Healthcare here by and large is free, in the same way you drive on your roads for free, have the fire department fight your house fire for free, send your kids to school for free, visit your local park for free or have the police pull you over and give you a speeding ticket for free. Yes you pay taxes for those things but when you need them they are there and you don't need to open your wallet to access the service. Nobody thinks that any of those services are actually free, we all pay for them collectively because the benefits of collectively paying for them far outweigh the collective costs of paying for them on an as needed basis, or having some kind of private insurance that is not available to everyone. Nobody thinks that this system is perfect either, healthcare and who gets what level of service and how to allocate scarce resources are a constant topic of conversation and politics here. Note that a politician that advocated, getting rid of the current system and moving to a private system has exactly no chance of getting elected. Which is not to say there are not people that would like to move to such a system, it is to say that they are in a significant minority among all stripes.
 
This is all the result of a very conscious effort, which has been openly explained in the past, to make certain words toxic. All you have to do is repeat bad things about the specified word over and over and over and over and over again. Eventually, people don't understand the actual meaning of the word, and they don't know why it is bad. They just know it is bad.

I was a child in the midst of the cold war, and the nastiest of those words was "commie." When we got mad at friends, we called them commies. I had no idea what a commie was, but I knew they were everywhere, and we had to be afraid of them. My grandparents lived a heavily forested quarter mile away from our house, and when I walked home after dark, I was in fear that there were commies hiding behind the trees, ready to pounce on me.

We don't even have to have a clue what the word means if it sounds like one of those fear words. A couple decades ago one of the people running for office was an minor actor and a member of the Screen Actor's Guild. His opponent got a lot of mileage telling his audience that his opponent was 'An admitted, card-carrying thespian."

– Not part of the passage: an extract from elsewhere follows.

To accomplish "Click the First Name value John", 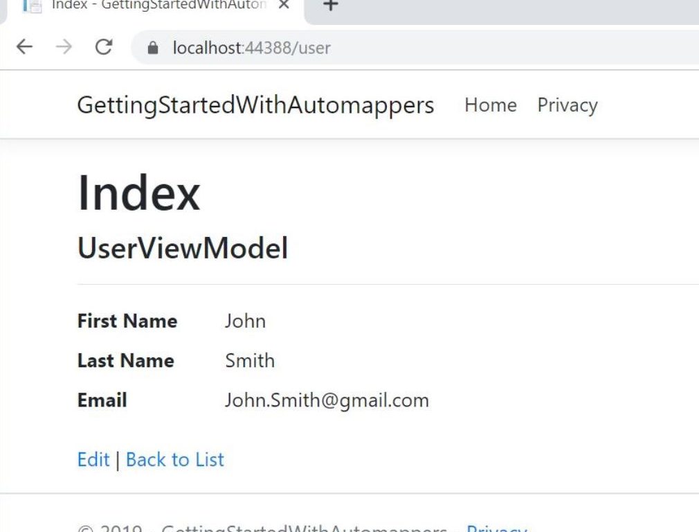I will tap(245, 321).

"Socialism" is such a word today. Most Americans have no idea what it means, and they have no idea how much of our lives, parts that they dearly love, are pure socialism. Over the years we have seen many pictures of people holding up signs saying things like "Keep your socialist hands off of medicare!" When you intentionally use a word like this to invoke fear, your goal is to prevent honest debate by spurring mindless anger in your audience. It is a nefarious tactic, and when I perceive someone is intentionally using the term that way, that usually ends the discussion for me, because I know this person is intellectually dishonest.
 
BTW, this may amuse some people. The height of the cold war in America was also the height of the American interest in folk music. Folk music artists mostly played music from "the folk," that is, songs of unknown origin which have existed in many versions over decades, like "Midnight Special" or "House of the Rising Sun." Some were original songs written in that style. These songs were often about the poor, the downtrodden, etc, Martin Scorsese's documentary on the early years of Bob Dylan, No Direction Home, has an interesting segment in which a government film warning people about communism included how to tell if someone is a communist. One of the signs was that they frequently play guitar.
 
This machine kills fascists.
 
My favorite thing about single payer is when people spout off that it's free. No, you fool, it's not free. You pay for it with taxes.
I don't think anyone in this thread has claimed that it's free. It's free at point of use. Which is not the same as "free". Like fire services, police etc. Besides, it looks a lot as if it's cheaper overall.